(Task goal) Given the material below, return only the lines starting at the line with "Privacy Policy (161, 2515)" and ending at the line with "Book a Rubbish Removal", exactly as they appear.
--------------------------------------------------
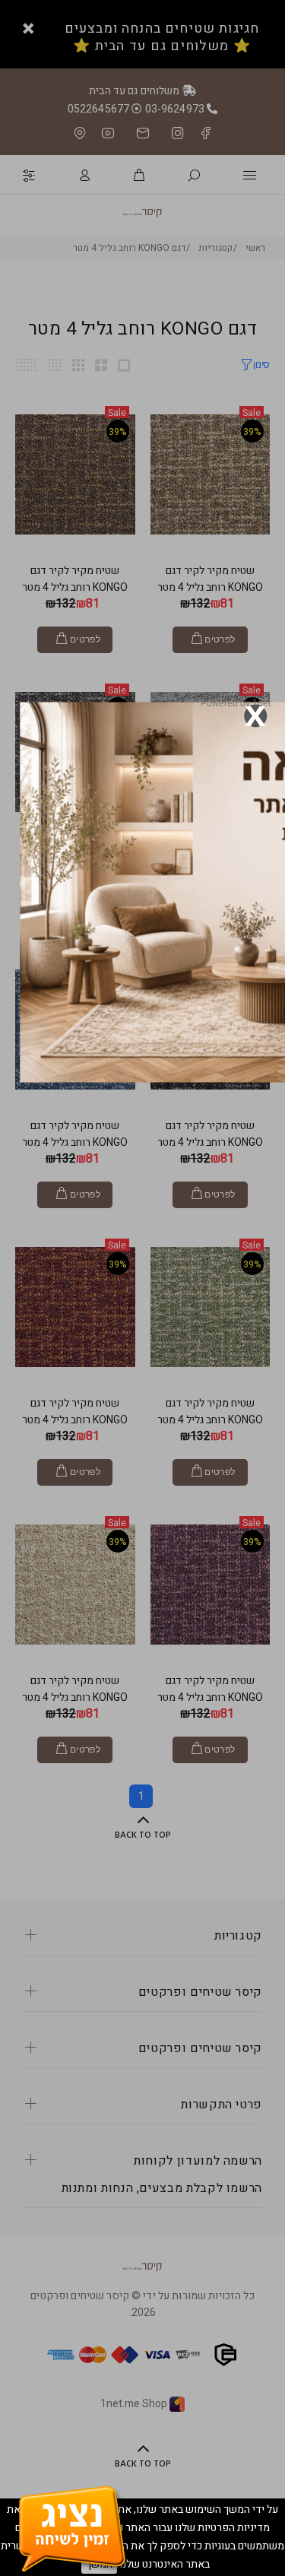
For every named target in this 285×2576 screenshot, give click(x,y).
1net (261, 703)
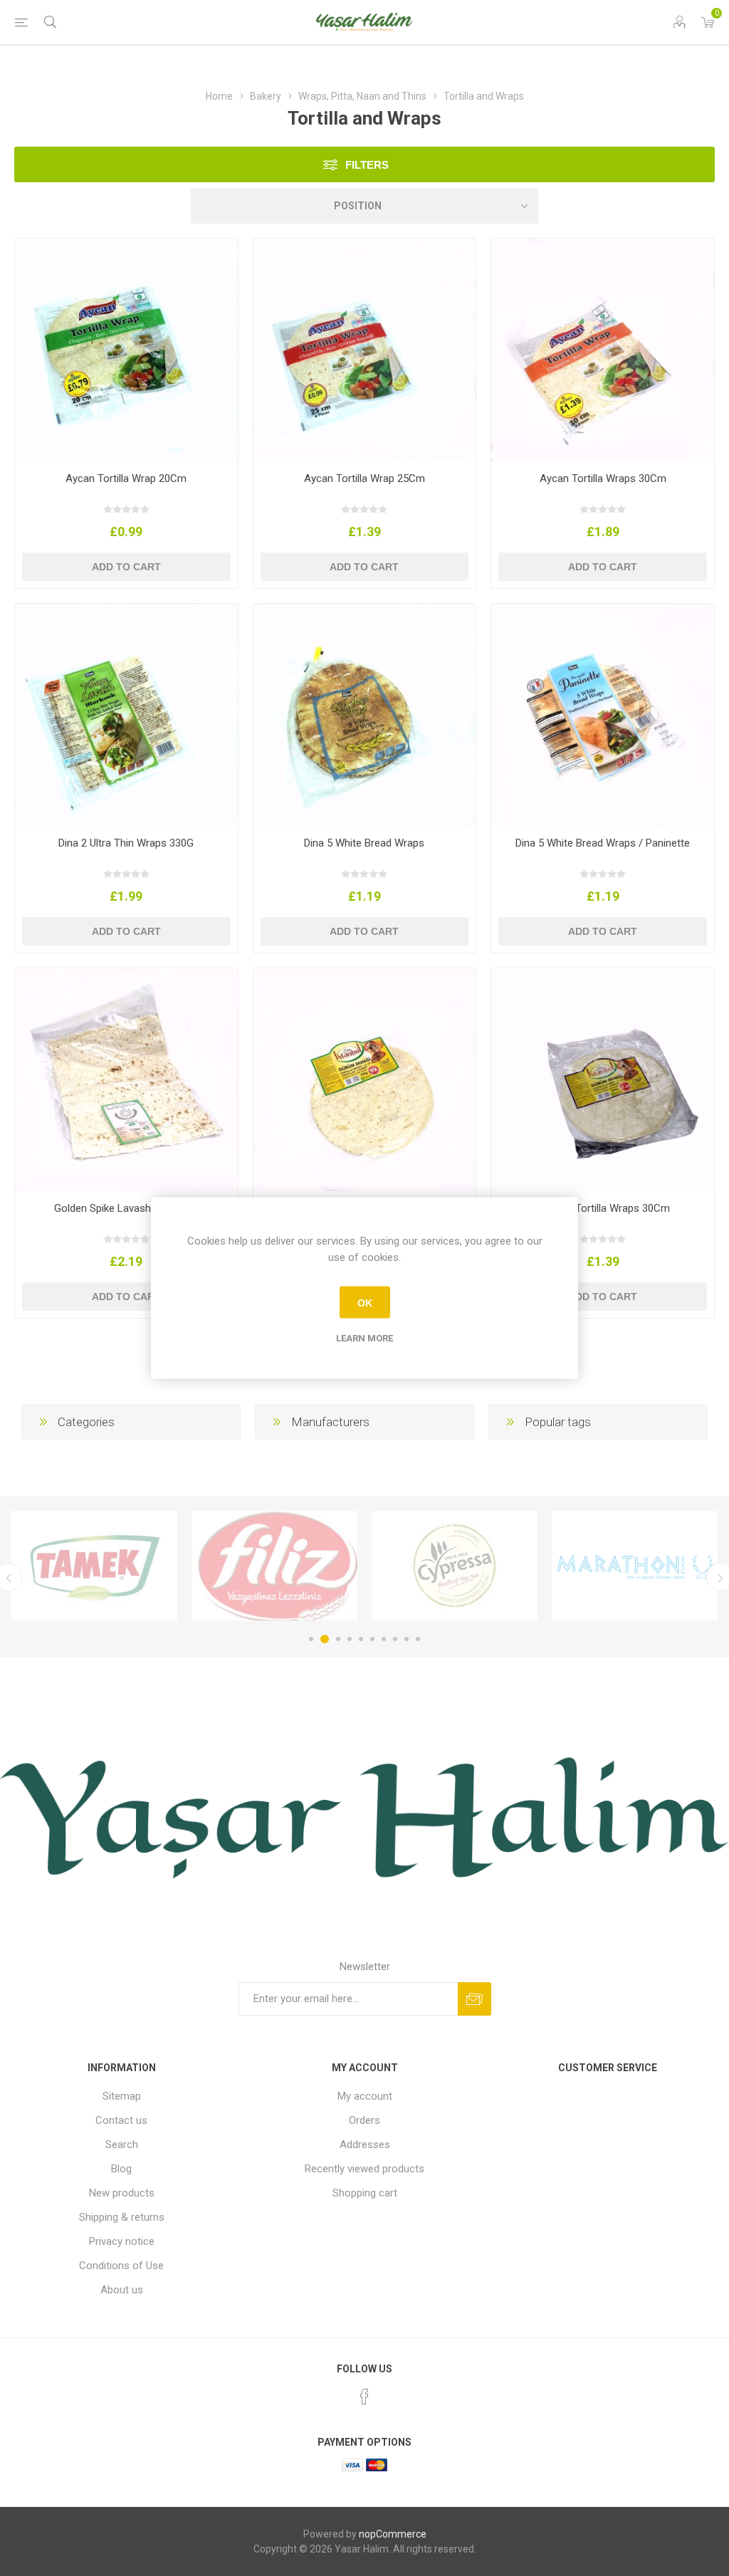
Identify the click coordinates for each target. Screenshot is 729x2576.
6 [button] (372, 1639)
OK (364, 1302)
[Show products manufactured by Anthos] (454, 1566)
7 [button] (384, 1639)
--------------------------------------------------
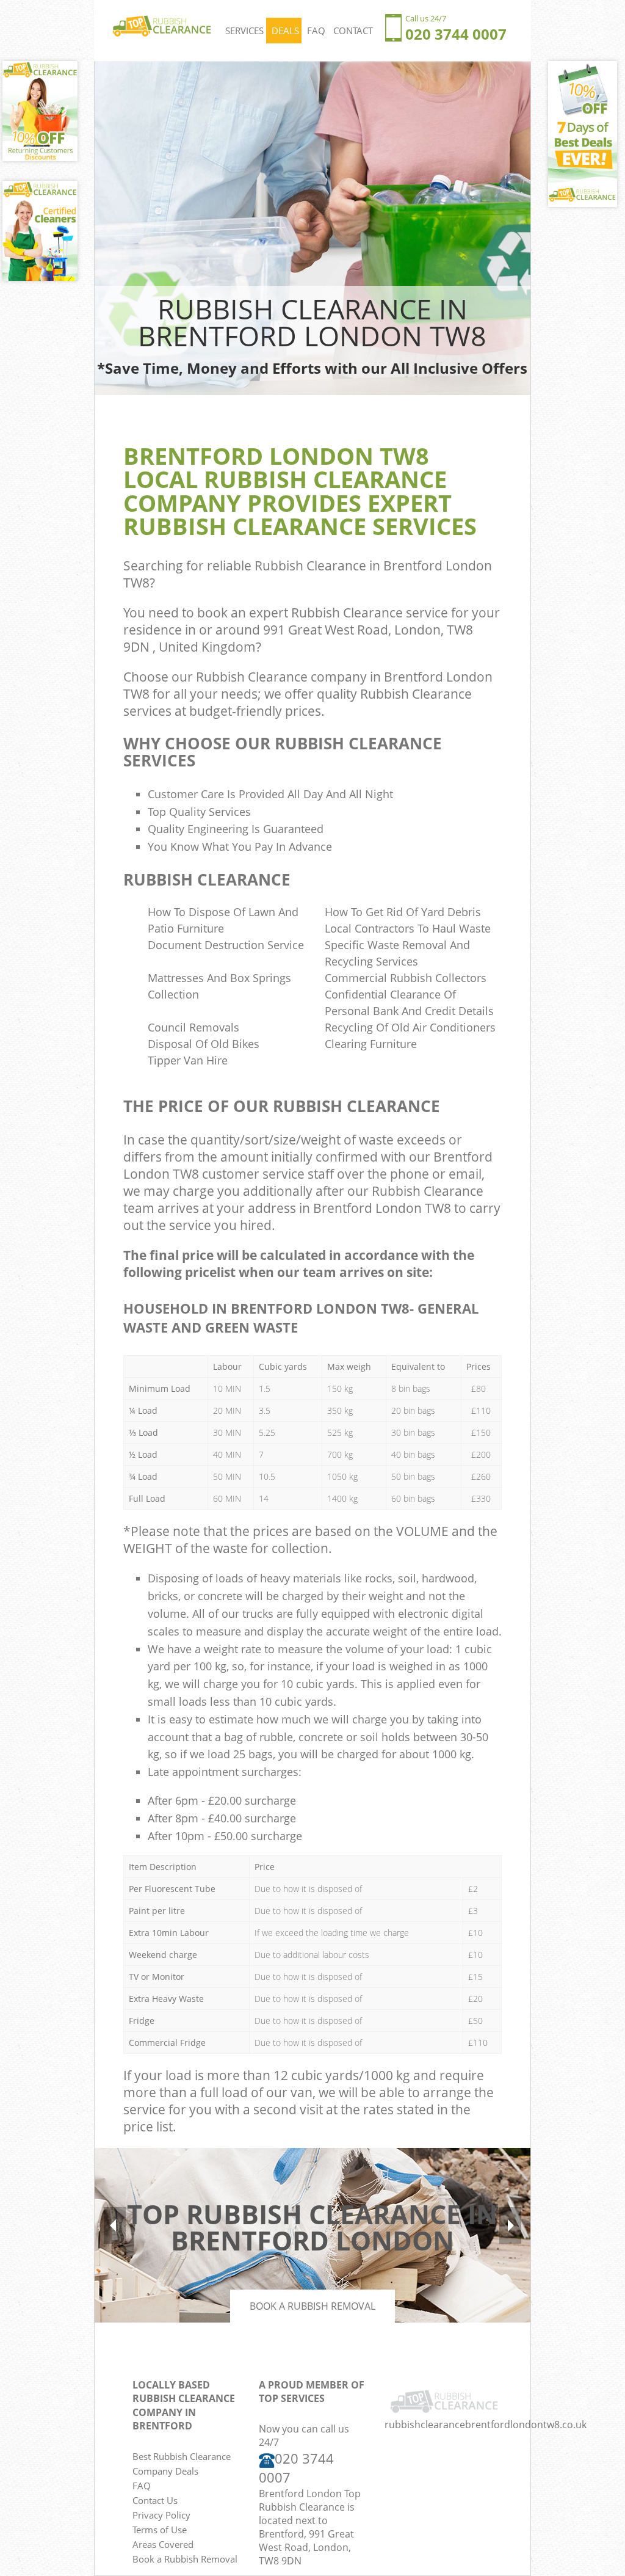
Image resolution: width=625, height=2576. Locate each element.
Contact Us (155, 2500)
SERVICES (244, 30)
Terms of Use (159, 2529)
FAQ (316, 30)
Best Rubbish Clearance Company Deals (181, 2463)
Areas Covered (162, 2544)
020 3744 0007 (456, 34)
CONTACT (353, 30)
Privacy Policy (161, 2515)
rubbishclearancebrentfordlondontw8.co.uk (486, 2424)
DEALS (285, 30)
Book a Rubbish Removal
--------------------------------------------------
(Result of this exercise)
Privacy Policy (161, 2515)
rubbishclearancebrentfordlondontw8.co.uk (486, 2424)
DEALS (285, 30)
Book a Rubbish Removal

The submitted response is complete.